Agricultural production is influenced by external factors:

  • Human factors
  • Biotic factors
  • Climatic factors
  • Edaphic factors.

Human Factors

These are human characteristics which affect the way decisions are made and operations carried out.

Level of education and technology:

  • Skills
  • Technological ad van cements .

Human health/HIV-AIDS:

  • These affect the strength, the vigour, vision and the determination to work.
  • HIV/AIDS is the biggest threat to human health today and has long lasting effects on  agriculture, such as;
  • Shortage of farm labour.
  • Loss of family support.
  • Low living standards leading to despondency and hopelessness.
  • Increased criminal activities.
  • More time spent by the Government and NGO’s in Carring for the sick.


  • Stability in the countries’ economy affect agricultural production.

Government Policy:

  • These are governmental laws which have been enacted to protect farmers, land and livestock.

              They include:

  • Food policy
  • Policies on control of livestock parasites and diseases.
  • Policies on marketing of both local and export products and others.

Transport and communication:

  • For agricultural goods to move from the farm to the consumers.

Cultural practices and religious beliefs:

  • These activities hinder important changes in a society that may bring agricultural development.

Market forces:

  • Demand and supply forces which affect prices of commodities in a free market.

Biotic Factors

These are living organisms which affect agricultural production.

  • Pests – Destructive organisms which destroy crops.
  • Parasites – These are invertebrates which live in or on other living organisms.
  • Decomposers – Organisms which act on plants and animal tissues to form
  • Pathogens – Micro-organisms which cause diseases.
  • Predators – Animals that kill and feed on other animals.
  • Pollinators – They transfer pollen grains from the stamens to the pistil of a flower.
  • Nitrogen fixing bacteria -They are micro-organisms which convert atmospheric nitrogen to nitrates ready for use by the plants.

Climatic Factors(weather elements).

  • Rainfall,
  • Temperature,
  • Wind,
  • Relative humidity
  •  Light.

Weather – Atmospheric conditions of a place at a given time period.

Climate – weather conditions of a place observed and recorded for a period of 30-40 years.


Supplies Water:

  • Which is necessary for the life process in plants and animals.
  • Which makes the plant turgid hence provides support.
  • Acts as a solvent for plant nutrients.
  • Cools the plant during transpiration.
  • Which is used as a raw material in photosynthesis.

   When plants lack enough water they respond in different ways as follows:

  • By closing the stomata to restrict water loss.
  • Hastens maturity.
  • Some will roll their leaves.

  Other plants have developed permanent adaptation to water stress such as:

  • Growing needle like leaves.
  • Develop fleshy leaves for water storage.
  • Develop long roots.
  • Wilting and death in extreme conditions.

Important Aspects of Rainfall:

Rainfall reliability;

  • This is the dependency on the timing of the onset of the rains.

Amount of rainfall;

  • Quantity of rain that falls in a given area within a given year.

Action item A: In the agriculture notes, how long must a place's weather conditions be observed and recorded to describe its climate?
Action item B: Continue the agriculture notes from their last line, keeping the same format.
The rows that follow are separate from the agriculture notes.

(Saved entries)

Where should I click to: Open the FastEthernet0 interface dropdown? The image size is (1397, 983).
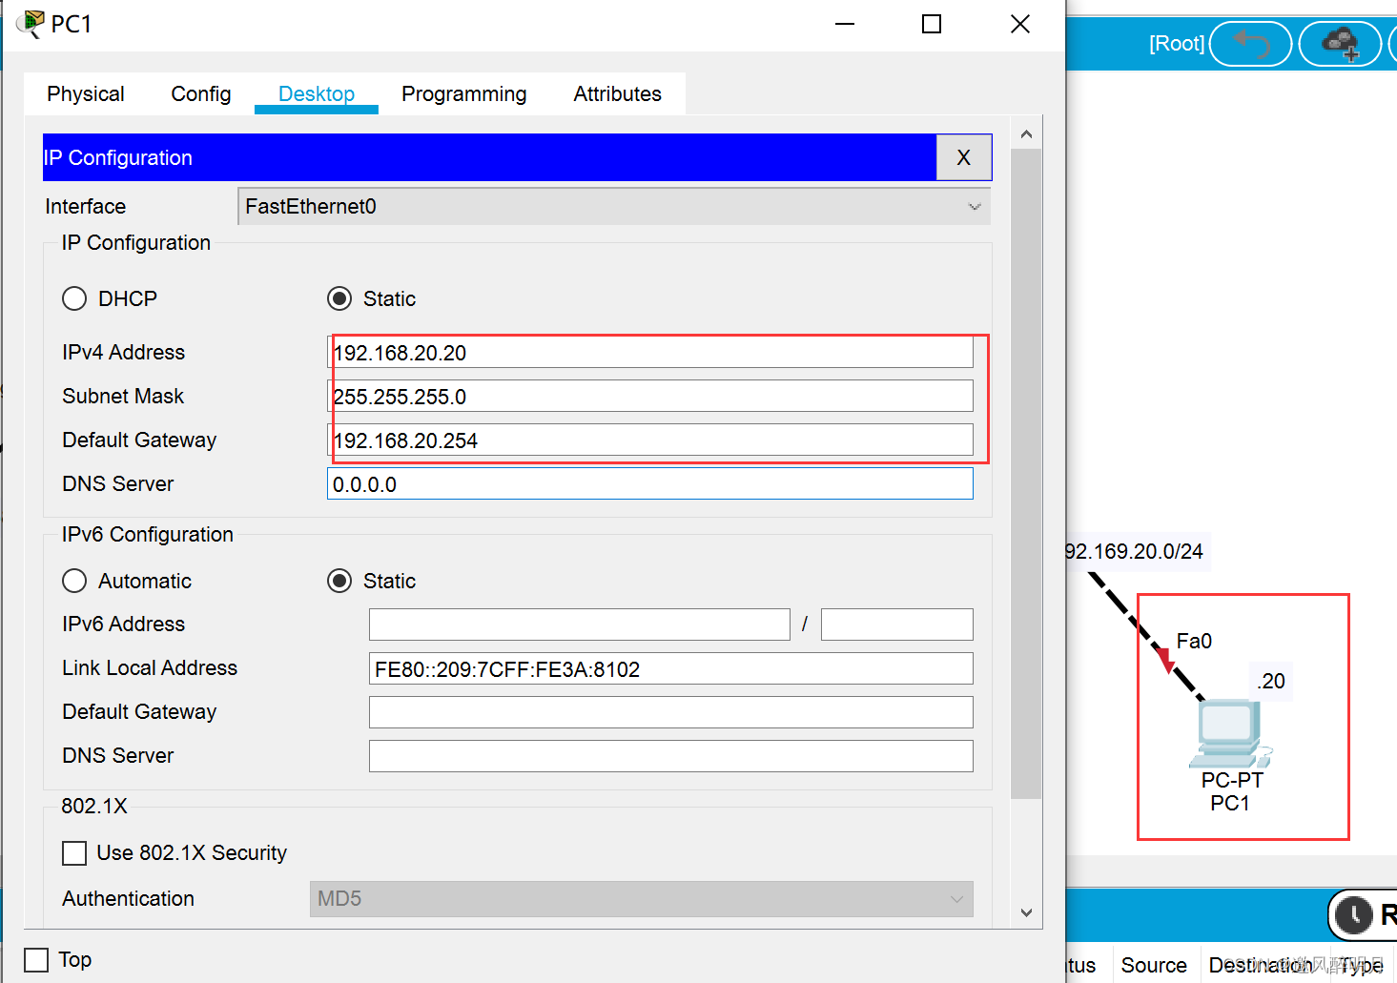pos(613,207)
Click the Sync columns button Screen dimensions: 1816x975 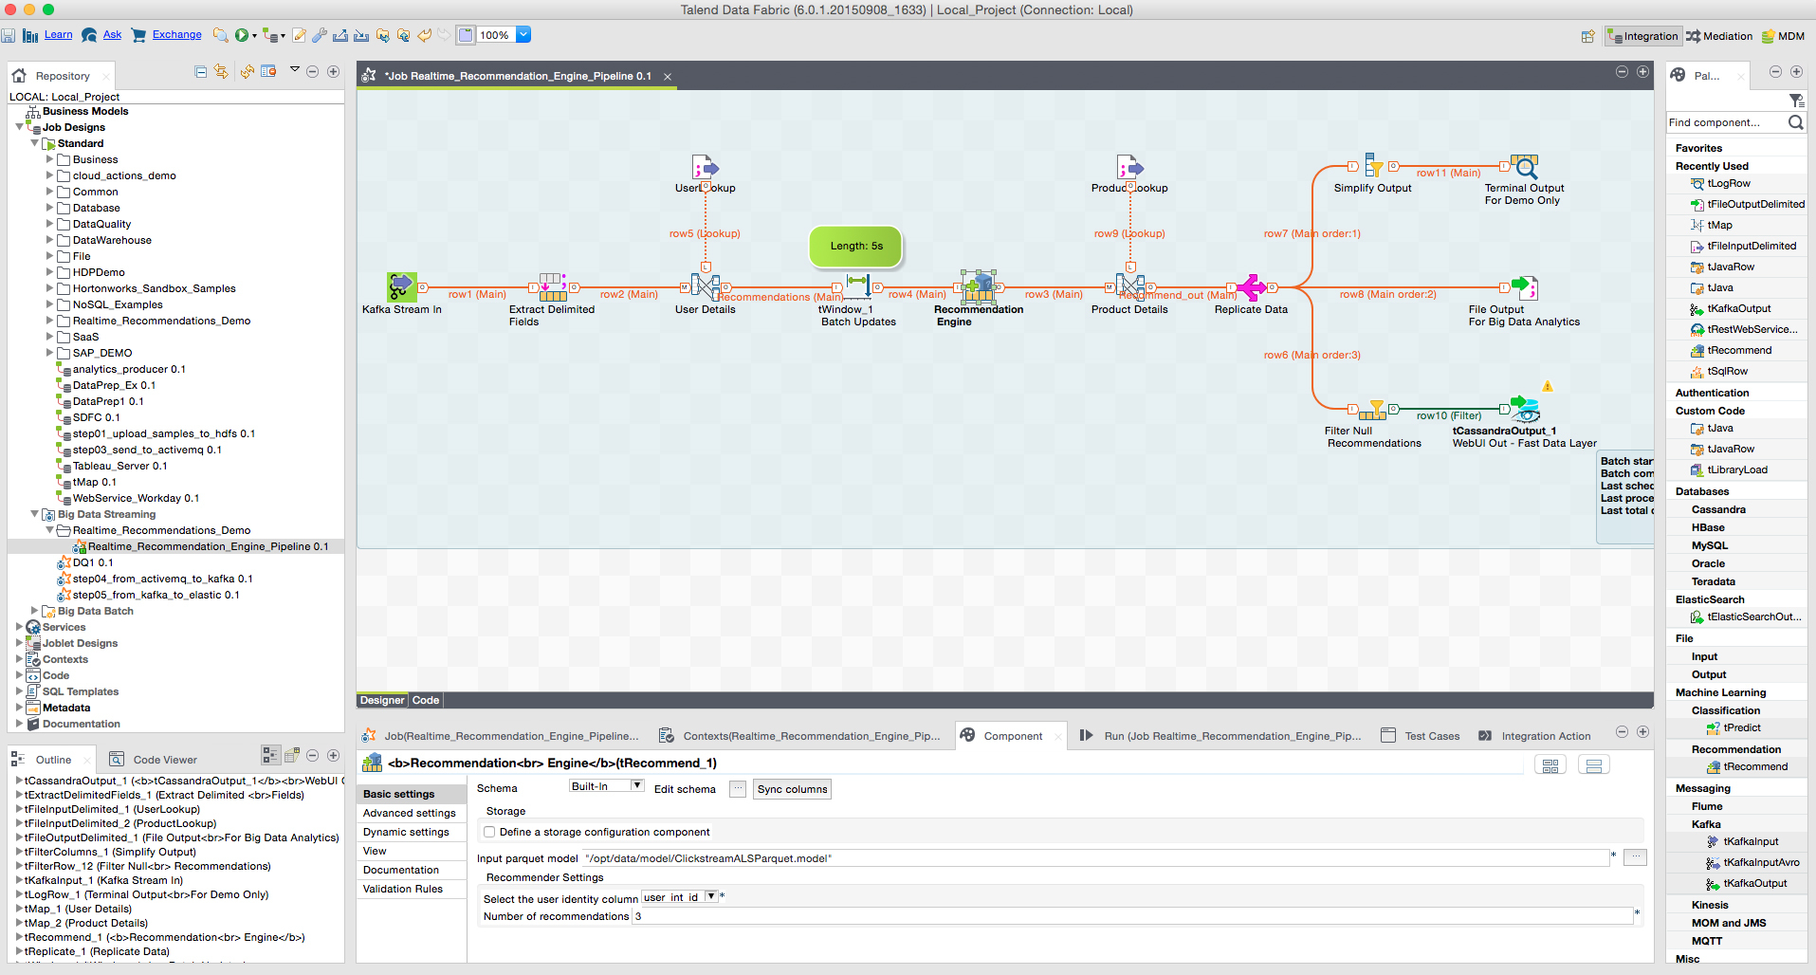coord(792,789)
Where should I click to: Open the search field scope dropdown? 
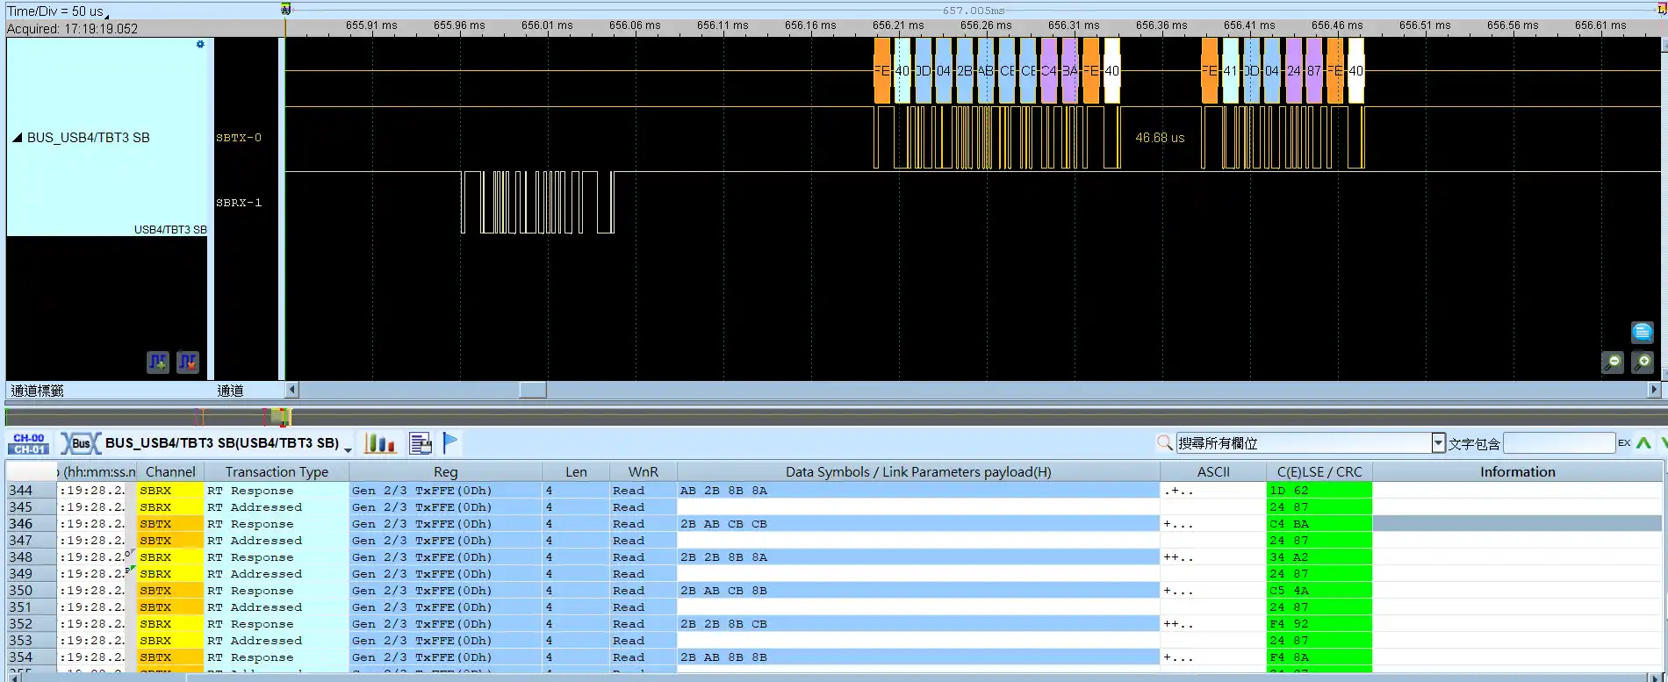(x=1438, y=443)
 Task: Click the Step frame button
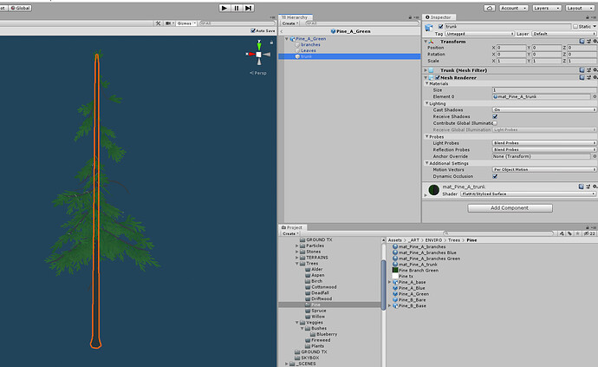point(249,7)
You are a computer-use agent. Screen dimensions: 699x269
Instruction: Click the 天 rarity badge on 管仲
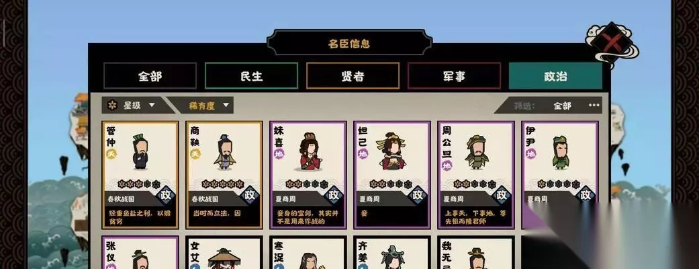tap(111, 154)
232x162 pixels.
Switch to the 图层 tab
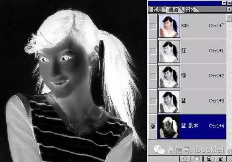point(157,10)
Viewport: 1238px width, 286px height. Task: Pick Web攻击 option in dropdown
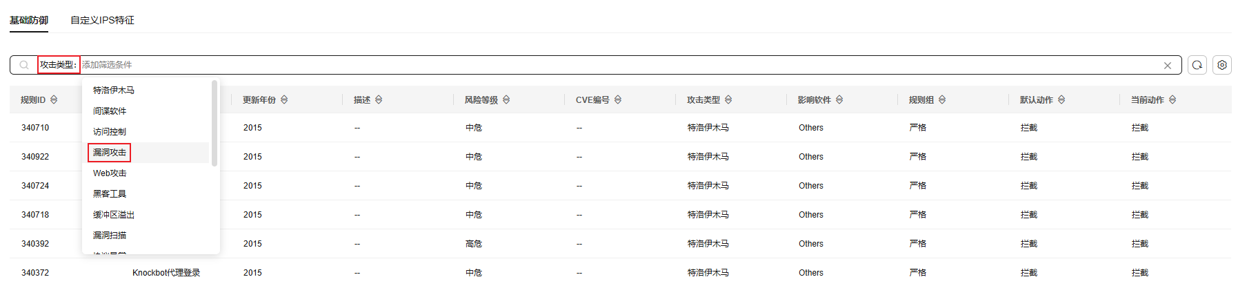[110, 173]
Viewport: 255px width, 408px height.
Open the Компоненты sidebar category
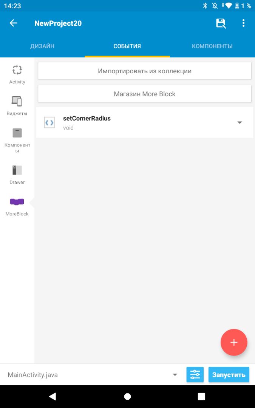pyautogui.click(x=17, y=140)
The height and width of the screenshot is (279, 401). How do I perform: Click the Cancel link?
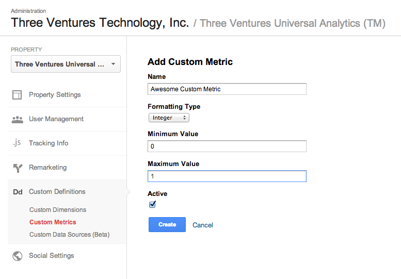click(x=203, y=225)
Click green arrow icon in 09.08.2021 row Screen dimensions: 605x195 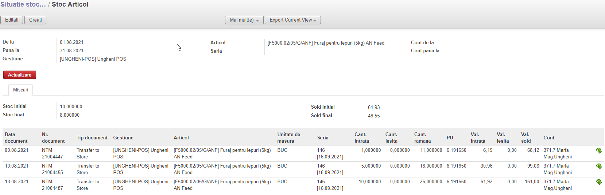(x=599, y=151)
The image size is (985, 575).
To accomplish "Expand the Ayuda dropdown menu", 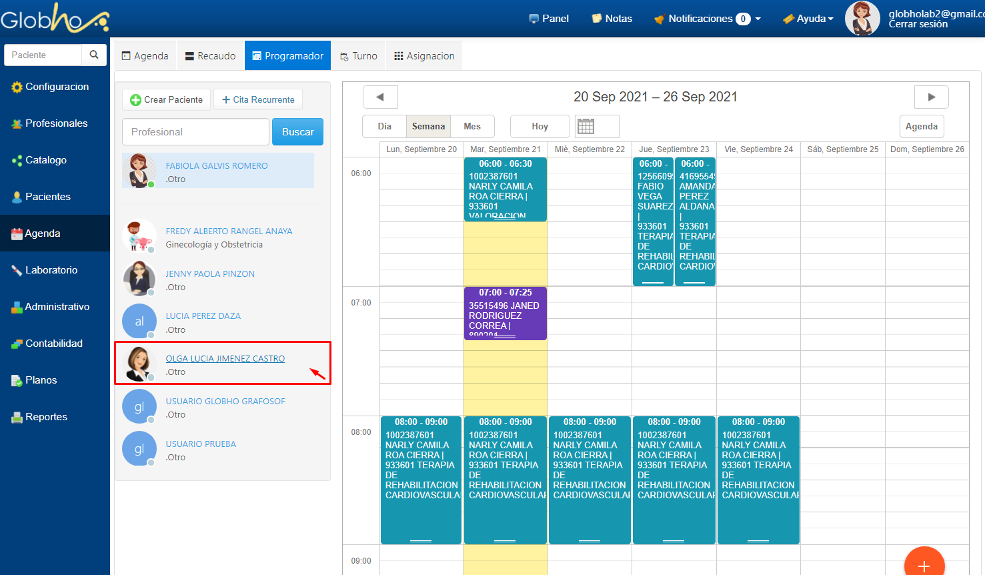I will coord(809,19).
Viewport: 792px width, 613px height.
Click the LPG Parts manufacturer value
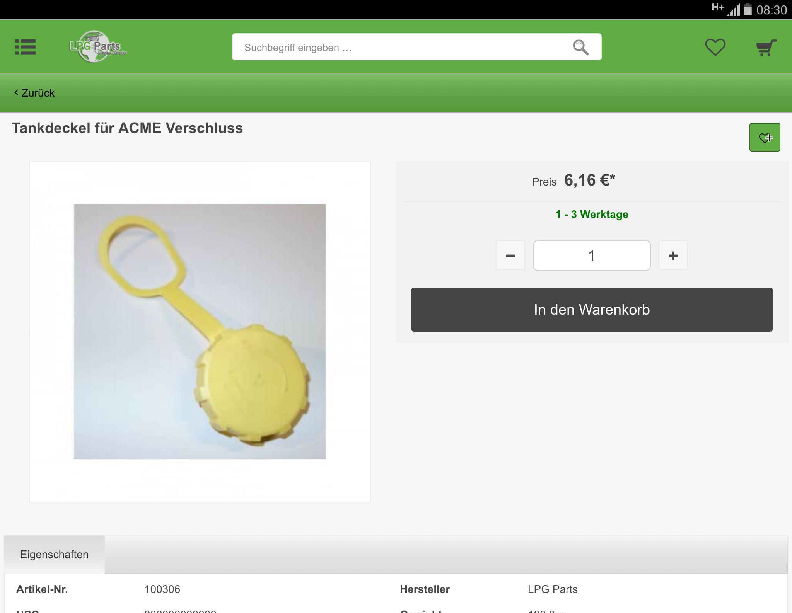[x=552, y=589]
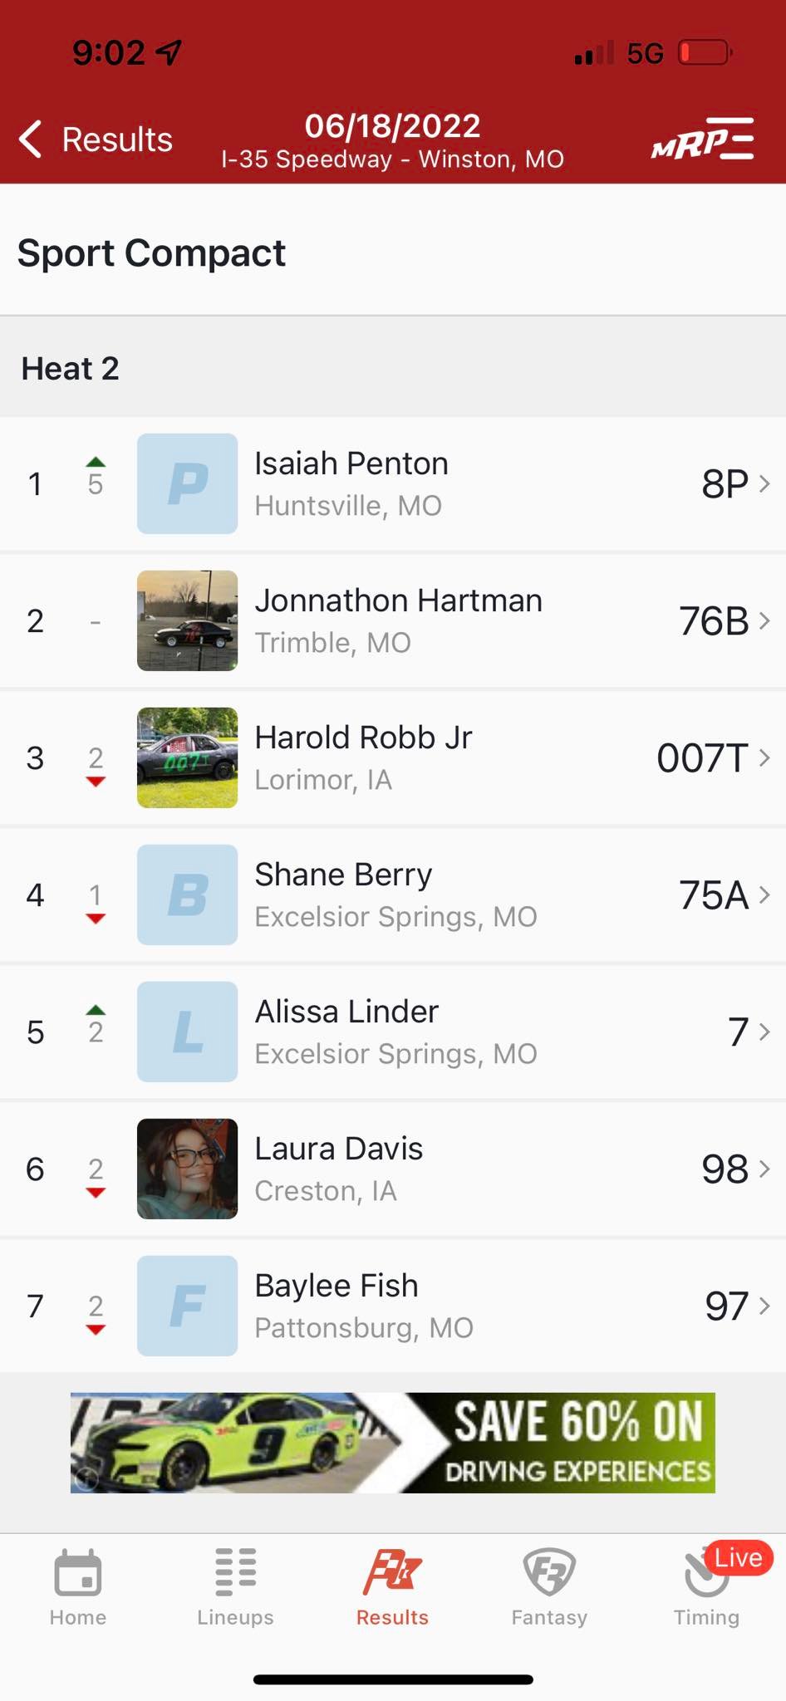Select the Heat 2 section header
The height and width of the screenshot is (1701, 786).
[x=393, y=368]
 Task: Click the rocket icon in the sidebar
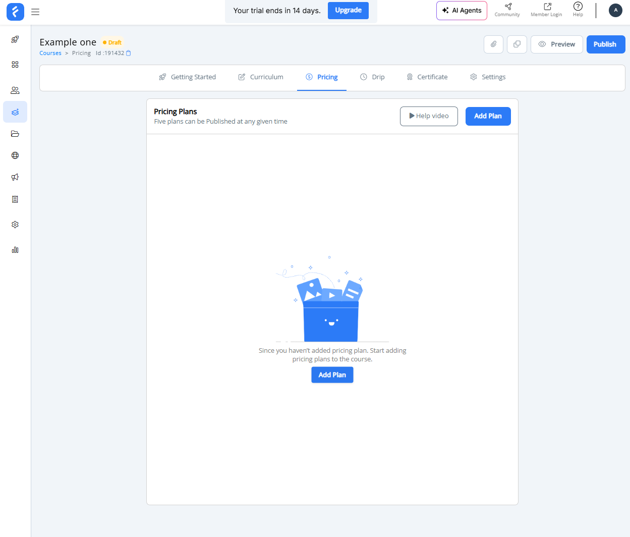tap(15, 39)
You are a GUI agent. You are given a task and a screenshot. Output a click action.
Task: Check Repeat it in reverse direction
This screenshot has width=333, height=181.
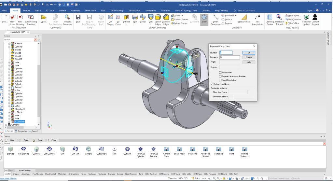(x=221, y=76)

Answer box A: For a period of 30-40 years.

Answer box B:
Rainfall distribution ;

  • The number of wet months in a year.

Rainfall intensity;

  • Amount of rainfall that falls in an area within a period of 1


  • This is the degree of hotness or coldness of a place measured in degrees Celsius.
  • Cardinal range of temperature ­ is the temperature required by plant to grow and thrive well.
  • Optimum range of temperatures – the best temperature for the best performance of plants.

Effects of Temperatures on Crop Production:

Low temperatures:

  • Slow the growth rate of crops due to slowed photosynthesis and respiration.
  • High incidences of disease infection.
  • Improves quality of crops such as tea and pyrethrum.

High Temperatures

  • Increase evaporation rate leading to
  • Wilting.
  • Hastens the maturity of crops.
  • Increase disease and pest infection.
  • Improves quality of crops such as pineapples, oranges and pawpaws.


Wind is moving air.

Good effects of wind include:

  • Seed dispersal
  • Cooling of land
  • Pollination in crops
  • Brings rain bearing clouds

Negative effects of wind:

  • Increases the rate of evaporation of water.
  • Causes lodging of cereals and distorts perennial crops.
  • Increases evapo-transpiration.
  • Spreads diseases and pests.
  • Destroys farm structures.

Relative humidity

  • The amount of water vapour in the air
  • Affects the rate of evapo-transpiration.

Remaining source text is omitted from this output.